31 Ocak 2015 Cumartesi

Fark

Hangi tanrılar vermişse bana, sükrederim yenilmez ruhum için onlara...

Güzel dövme sözüydü bu bir arkadaşımda var. Şu sıralar dövmemin tasarımıyla uğraşıyorum. Bence güzelde olacak ya. Aynı sözü değiştirip "Hangi tanrılar çıkarmışsa seni karşıma, sükrederim bu aşk için onlara" diye değiştirebilirim de ya. Bakalım ne olacak göreceğiz.

Şubat ayının gelişi ile sevgililer günüde çok tatlı bir şekilde geldi. Bir taraftan saçma gelirken diğer taraftan boş geçmesini istemiyorum. Ne yapacağımı da bilmiyorum. Öyle en sapından kaldım işte ortada. Ne yapsak ki.

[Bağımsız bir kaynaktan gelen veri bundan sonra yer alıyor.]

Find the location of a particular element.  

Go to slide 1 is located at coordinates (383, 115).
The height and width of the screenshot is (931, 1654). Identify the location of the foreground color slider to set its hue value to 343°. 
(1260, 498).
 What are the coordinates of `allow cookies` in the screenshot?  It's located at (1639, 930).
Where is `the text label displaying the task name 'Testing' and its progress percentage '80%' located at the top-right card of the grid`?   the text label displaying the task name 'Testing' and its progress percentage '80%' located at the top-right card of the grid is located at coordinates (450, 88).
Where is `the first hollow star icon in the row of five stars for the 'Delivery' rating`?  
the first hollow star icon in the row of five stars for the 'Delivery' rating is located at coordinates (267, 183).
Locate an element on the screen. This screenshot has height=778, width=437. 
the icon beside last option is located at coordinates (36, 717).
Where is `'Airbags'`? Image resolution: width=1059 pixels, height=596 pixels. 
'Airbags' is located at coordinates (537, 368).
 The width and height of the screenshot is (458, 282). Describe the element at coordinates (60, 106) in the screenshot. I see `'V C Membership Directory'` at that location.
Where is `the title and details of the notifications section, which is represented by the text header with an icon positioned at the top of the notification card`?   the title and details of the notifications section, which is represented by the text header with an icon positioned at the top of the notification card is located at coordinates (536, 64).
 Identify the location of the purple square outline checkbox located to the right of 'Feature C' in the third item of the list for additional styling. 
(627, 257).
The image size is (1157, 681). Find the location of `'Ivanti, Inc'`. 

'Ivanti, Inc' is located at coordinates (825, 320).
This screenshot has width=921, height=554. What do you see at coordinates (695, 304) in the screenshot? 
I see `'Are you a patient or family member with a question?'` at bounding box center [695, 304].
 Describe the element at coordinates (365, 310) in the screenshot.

Büyük ablam geldi. Ayrı bir evde oluşumu idrak etmeye başladım gibi. Bir gece bana geldi kalmak için, bir abim ve diğer ablam, yengem ve onların çocukları da geldi. Benim tanıdığım annem ve onların anlattıkları o kadar farklı ki. Annem değişti mi gerçekten, yoksa bana hep özel davranıyordu da ben mi görmedim acaba. Eleştiri falan yaparken ablam hep korkuyla bana baktı. Sonra açıkladı ki anneme karşı fazla koruyucuymuşum ondan öyleymiş. Bunu açıkladıktan sonra çekildim tamamen köşeme sadece dinledim. Annemin anlattıkları yönünü ufaktan görüyordum. Ama dediğim gibi bana hep farklı davranıyorda olabilir. Öyle mi gerçekten bilmiyorum. Başta onları dinlerken oluşan sinirim kendini şüpheye bırakmadı değil. Ama sonra vazgeçtim. Annemi benim tanıdığım gibi seviyorum zaten. Bunu geçmişe bakarak değiştiremem. Dahası neden o şekilde davrandığını da biliyorken bence anneme haksızlık eden taraf onlar. Savunmaya geçtim yine değil mi. Yine de ben onlarla büyümedim. Annemle büyüdüm, onu tanıyıp ona güvendim...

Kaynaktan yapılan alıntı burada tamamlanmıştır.